Das Personal ist unter diesen unmenschlichen Arbeitsbedingungen gestresst, ausgelaugt und viele stehen kurz vor einem nervlichen Zusammenbruch. Die Versorgung der Heimbewohner ist ein Kampf mit der Zeit, die Arbeitsschritte müssen im Akkord geleistet werden, um allen Bewohnern gerecht zu werden.

Auf so eine Vorgehensweise reagieren manche Bewohner aggressiv. So auch meine Mutter und das wird dann zum Anlass genommen, um zu sagen: Wir sollten mit ihrem Neurologen sprechen, um eine Therapie zu veranlassen wegen ihres aggressiven Verhaltens.

Menschenverachtendes System

Dieses Argument ist haarsträubend, es ist eine Methode, um die Pflegebedürftigen an dieses krankmachende System anzupassen.
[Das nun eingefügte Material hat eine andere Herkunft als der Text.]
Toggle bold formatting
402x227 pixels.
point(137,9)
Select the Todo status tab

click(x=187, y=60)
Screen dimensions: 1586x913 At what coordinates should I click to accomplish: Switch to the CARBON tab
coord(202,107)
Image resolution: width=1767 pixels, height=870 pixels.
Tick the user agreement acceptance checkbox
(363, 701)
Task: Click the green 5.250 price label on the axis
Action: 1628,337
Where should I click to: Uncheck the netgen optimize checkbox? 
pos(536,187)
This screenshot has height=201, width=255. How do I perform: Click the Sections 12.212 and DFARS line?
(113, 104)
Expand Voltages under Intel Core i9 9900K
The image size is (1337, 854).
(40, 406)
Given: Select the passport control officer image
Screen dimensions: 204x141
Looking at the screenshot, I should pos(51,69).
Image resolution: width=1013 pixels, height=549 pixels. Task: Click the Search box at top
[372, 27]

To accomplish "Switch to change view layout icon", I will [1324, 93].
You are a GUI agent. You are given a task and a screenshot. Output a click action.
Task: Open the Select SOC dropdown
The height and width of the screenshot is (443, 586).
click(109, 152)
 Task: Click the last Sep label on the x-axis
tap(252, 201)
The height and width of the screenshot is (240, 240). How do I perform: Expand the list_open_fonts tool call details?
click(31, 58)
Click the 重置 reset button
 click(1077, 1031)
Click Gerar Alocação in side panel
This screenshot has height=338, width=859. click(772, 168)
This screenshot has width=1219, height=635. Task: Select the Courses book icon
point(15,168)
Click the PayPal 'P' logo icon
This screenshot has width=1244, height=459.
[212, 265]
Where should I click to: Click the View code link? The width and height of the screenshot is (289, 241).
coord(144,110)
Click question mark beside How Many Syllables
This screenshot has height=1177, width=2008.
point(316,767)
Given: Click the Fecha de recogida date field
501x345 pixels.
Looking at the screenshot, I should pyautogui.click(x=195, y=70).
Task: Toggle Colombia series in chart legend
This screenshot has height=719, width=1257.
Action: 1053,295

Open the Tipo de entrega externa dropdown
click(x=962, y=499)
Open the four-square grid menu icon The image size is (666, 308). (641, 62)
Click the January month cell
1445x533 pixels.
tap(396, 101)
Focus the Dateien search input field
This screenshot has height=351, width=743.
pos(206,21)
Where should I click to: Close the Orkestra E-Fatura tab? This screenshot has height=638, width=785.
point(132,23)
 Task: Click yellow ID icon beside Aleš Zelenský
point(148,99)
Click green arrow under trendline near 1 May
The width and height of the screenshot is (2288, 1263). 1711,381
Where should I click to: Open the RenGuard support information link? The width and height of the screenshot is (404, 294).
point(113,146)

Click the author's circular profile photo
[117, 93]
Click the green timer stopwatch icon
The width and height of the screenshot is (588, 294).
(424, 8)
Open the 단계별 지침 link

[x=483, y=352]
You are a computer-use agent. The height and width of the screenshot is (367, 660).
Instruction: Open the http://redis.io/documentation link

Es wird einfach eine Verhaltensweise aus dem Kontext gerissen, die wesentlichen Zusammenhänge ausgeblendet, um meine Mutter mit Psychopharmaka gefügig zu machen, kompatibel für dieses menschenverachtende Pflegesystem. Der Pflegemangel ist hausgemacht, es wird nicht investiert in die Ausbildung, die Bezahlung ist der erbrachten Leistung bei Weitem nicht angemessen. Wie bei allen „typischen Frauenberufen“, die gering bezahlt werden. Das ist ein Merkmal unseres krisenhaften Gesellschaftssystems. Die Krisenlasten werden zum größten Teil auf die Frauen (Angehörigen) abgewälzt, die moralisch gezwungen sind, dem Pflegepersonal unter die Arme zu greifen, obwohl ein Heimplatz mit Pflegestufe II etwa 3200 Euro kostet. Die Gegenwart zeigt heute schon erhebliche Missstände in den Pflegeheimen. Es bleibt keine Zeit, um pflegebedürftige, demente Menschen bedarfsgerecht zu versorgen. Wo bleibt da die Würde des Menschen? Wann greift das Gesetz der Schutzbefohlenen in den Pflegeheimen? Wie lange wollen wir noch stillschweigend zuschauen?